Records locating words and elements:

**********

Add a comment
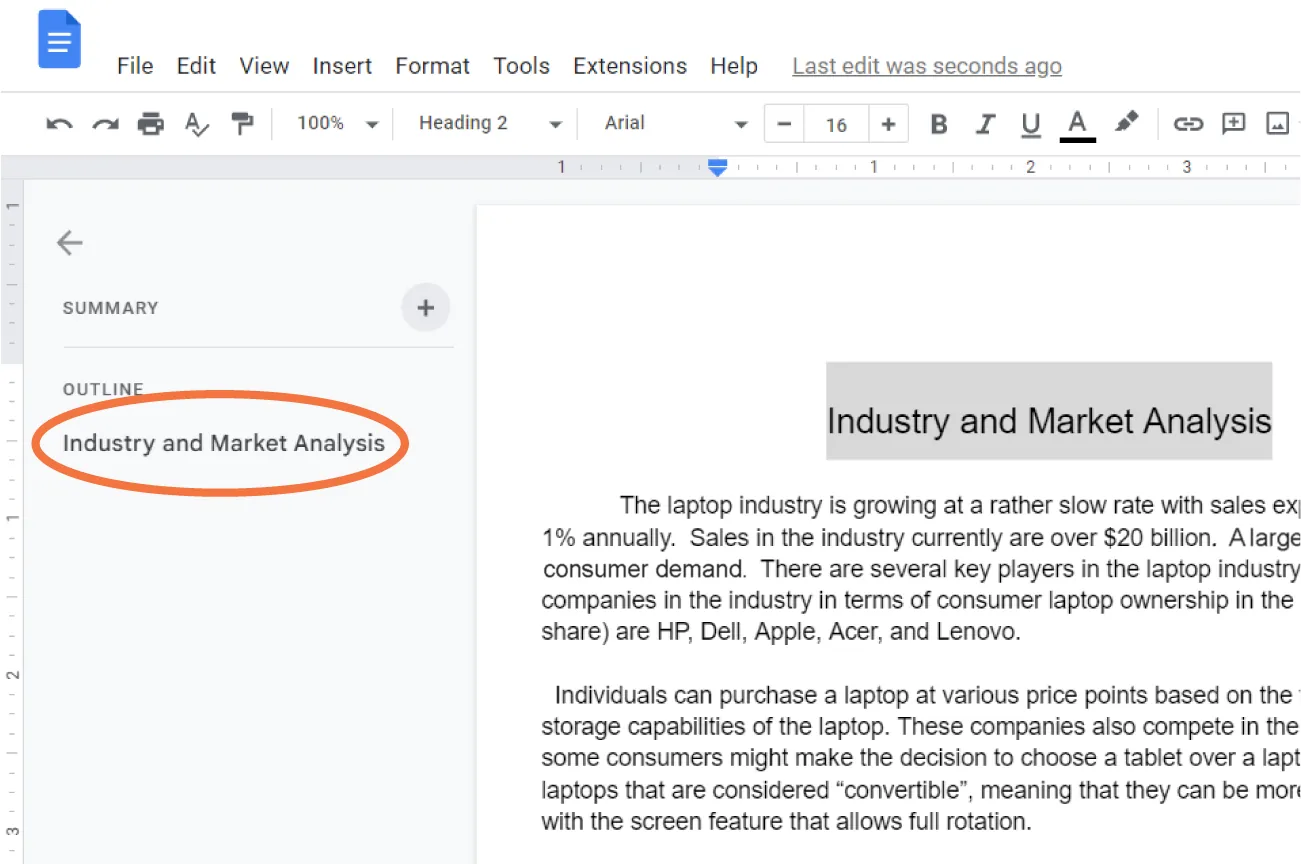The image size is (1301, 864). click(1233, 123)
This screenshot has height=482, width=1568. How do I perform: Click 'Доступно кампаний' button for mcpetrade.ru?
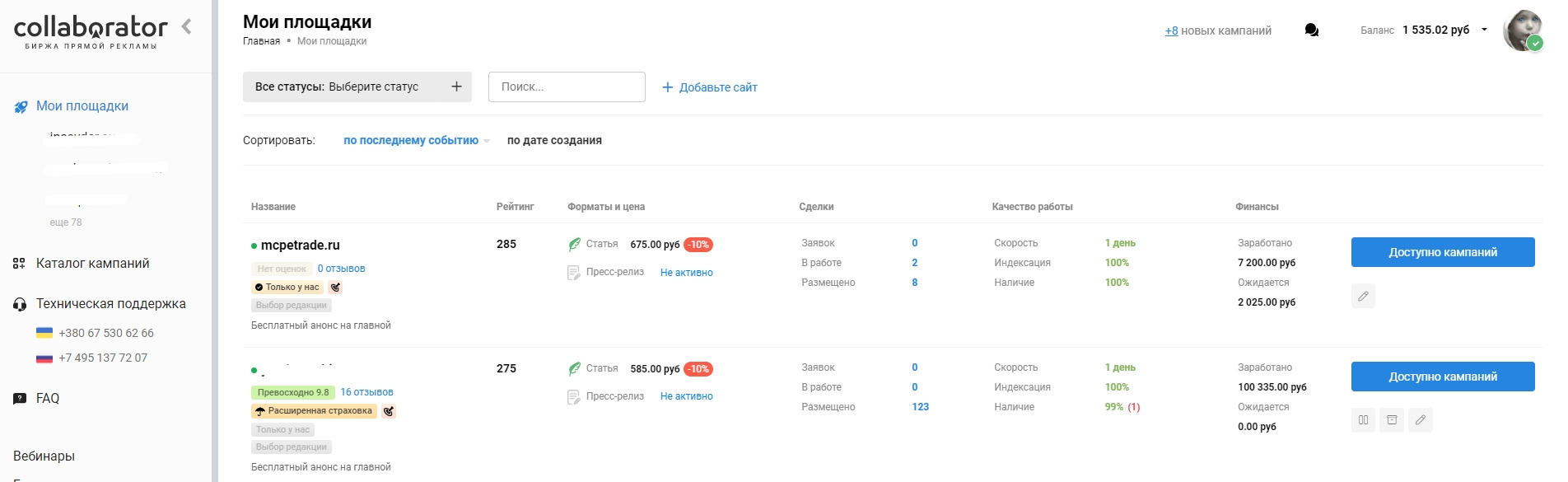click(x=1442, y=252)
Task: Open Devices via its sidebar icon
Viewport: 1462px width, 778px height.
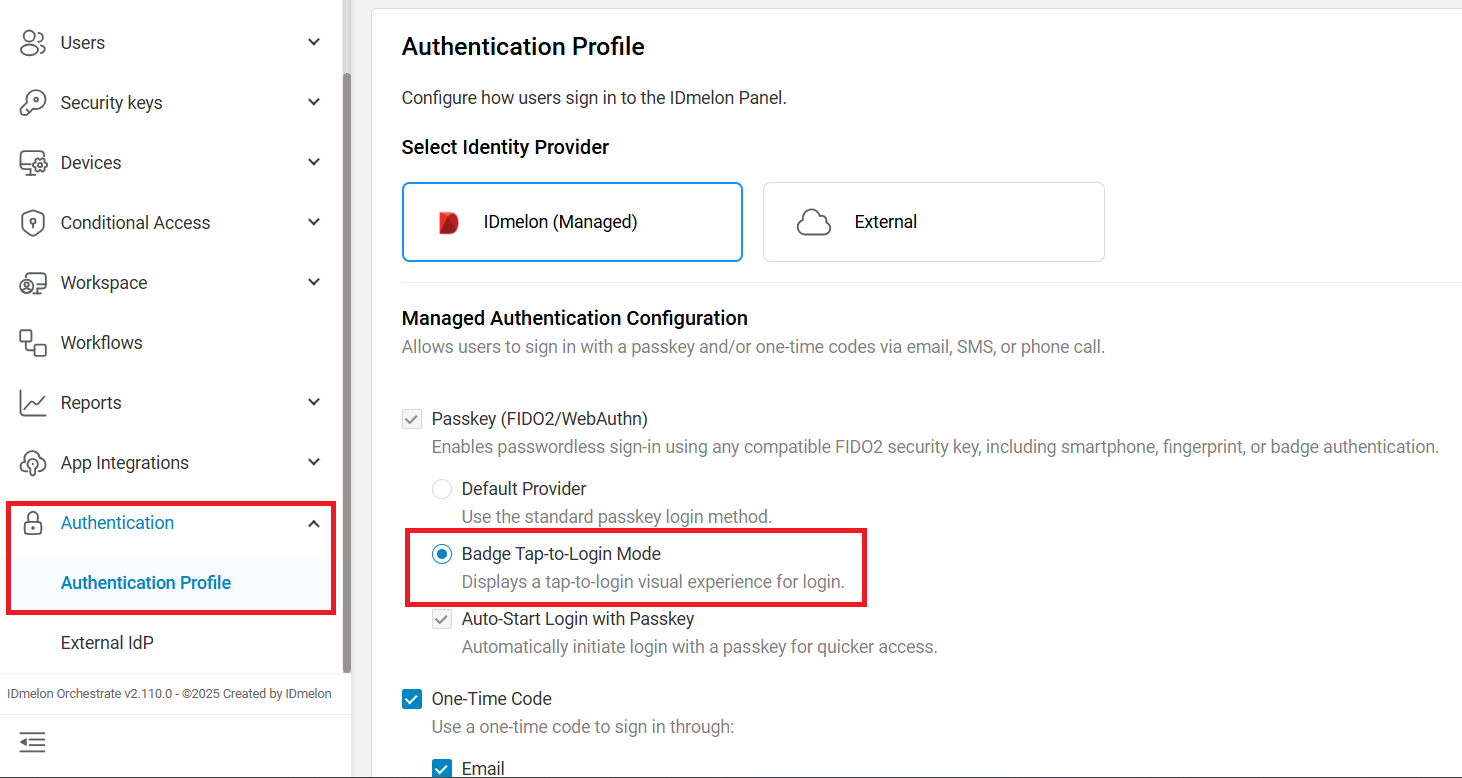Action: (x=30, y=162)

**********

Work instructions: Rewrite all the records above with "Devices" switched to "Settings" and nothing else altered. Omit the pictures from your answer.

Correct result:
Add a comment
The image size is (1301, 864). click(1233, 123)
This screenshot has height=482, width=1568. How do I perform: Click 'Доступно кампаний' button for mcpetrade.ru?
click(x=1442, y=252)
Task: Open Settings via its sidebar icon
Viewport: 1462px width, 778px height.
Action: (x=30, y=162)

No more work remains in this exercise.